Even after digging through research files, I can’t claim to understand the entire process of what early photographers went through to fix pictures onto paper, but photography was a booming business by 1870. Much of the history involved finding the right combination of chemicals in the photographic paper and in the developing process. I was interested in killing off a character with cyanide or mercury because these chemicals were used in early photos, but by 1870, the profession had moved on to less deadly chemicals. But aha! Cyanide continued to be used for architectural blueprints, even if daguerreotypes and their mercury backing were going out of style. That doesn’t help my Victorian lady though.
Apparently the first major breakthrough in photography happened in 1838, when a Frenchman, Daguerre, developed a silver-iodide-coated plate that he used in a camera obscura (a device that has been used for centuries.) I have absolutely no understanding of the process by which he
developed the image produced using mercury (aha, see!) but it only took thirty minutes, and the image could then be fixed with salty sea water.

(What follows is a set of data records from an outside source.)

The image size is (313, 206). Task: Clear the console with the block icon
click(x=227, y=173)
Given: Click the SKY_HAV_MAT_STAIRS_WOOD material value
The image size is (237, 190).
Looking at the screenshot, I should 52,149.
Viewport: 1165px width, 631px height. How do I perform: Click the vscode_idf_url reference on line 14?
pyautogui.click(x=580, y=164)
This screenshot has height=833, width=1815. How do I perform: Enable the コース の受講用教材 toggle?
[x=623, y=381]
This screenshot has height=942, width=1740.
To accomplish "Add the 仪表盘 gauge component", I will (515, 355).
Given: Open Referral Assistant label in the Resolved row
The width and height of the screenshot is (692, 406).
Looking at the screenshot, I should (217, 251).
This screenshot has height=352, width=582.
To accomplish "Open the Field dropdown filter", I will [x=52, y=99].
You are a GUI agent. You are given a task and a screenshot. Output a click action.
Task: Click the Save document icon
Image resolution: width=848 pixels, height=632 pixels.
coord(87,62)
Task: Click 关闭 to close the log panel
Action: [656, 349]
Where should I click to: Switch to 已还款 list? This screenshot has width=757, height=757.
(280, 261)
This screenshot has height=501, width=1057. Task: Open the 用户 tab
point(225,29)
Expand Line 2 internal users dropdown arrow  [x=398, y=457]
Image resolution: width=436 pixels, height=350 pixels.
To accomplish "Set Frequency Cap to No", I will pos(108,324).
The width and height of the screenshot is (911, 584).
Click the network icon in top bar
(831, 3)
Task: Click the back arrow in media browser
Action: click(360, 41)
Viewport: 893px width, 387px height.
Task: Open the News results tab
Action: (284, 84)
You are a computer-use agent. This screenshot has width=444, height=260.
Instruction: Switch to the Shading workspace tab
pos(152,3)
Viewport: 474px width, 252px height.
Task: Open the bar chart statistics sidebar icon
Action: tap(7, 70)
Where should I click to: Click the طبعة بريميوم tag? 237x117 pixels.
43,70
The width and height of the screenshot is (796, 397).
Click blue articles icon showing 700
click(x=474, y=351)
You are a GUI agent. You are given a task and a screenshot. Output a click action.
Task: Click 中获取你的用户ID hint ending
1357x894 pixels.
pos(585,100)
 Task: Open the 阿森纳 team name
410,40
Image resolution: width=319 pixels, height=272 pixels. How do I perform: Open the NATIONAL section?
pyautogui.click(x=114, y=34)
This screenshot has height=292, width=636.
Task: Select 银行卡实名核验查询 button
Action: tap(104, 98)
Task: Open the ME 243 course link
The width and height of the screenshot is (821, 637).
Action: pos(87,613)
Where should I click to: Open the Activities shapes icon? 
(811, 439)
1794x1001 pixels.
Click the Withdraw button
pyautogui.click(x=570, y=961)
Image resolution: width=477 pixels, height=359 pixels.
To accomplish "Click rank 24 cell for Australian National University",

I can hardly turn around in Victorian scientific research without running across John Herschel, an English mathematician, astronomer, chemist inventor, experimental photographer, and in his spare time, botanist. He’s the one responsible for discovering a way to fix images by dipping them in a sodium hyposulfite bath, a method still used today as the main component of photographic fix-baths. He also developed the cyanotype (cyanide!) process for blueprints and came up with the name of photography. If I made Herschel the hero of one of my books, readers would call him an impossibly unbelievable character.
Anyway, once photographers had the development process, they started experimenting with the size of lenses. By the time of my story, cameras were taking pretty clear black and white images that could be developed on the spot. The Industrial Revolution had produced a substantial middle class that couldn’t afford the family oil paintings that aristocrats had in a prior generation, even had there been enough artists to paint them all. But by George, they could have their photographs taken!
And lest you think this was an idle pastime of wealthy Englishmen—there were photographers in India (This is the Victorian era, remember—the English controlled a lot of countries) doing portraits as well. The part that fascinated me is that because of India’s religious laws preventing their women from appearing bare-faced in front of men—women had set up photography shops in the 1860s! I’m pretty sure this would have been seriously frowned upon in Victorian England. In fact, I went through a list of photographers in Edinburgh and couldn’t find a single female name—although I can pretend one of the initials hid my heroine.
So, yes, I think I may have a magical photographer heroine in the future!
Can you remember your first camera? Have you preserved those old photos?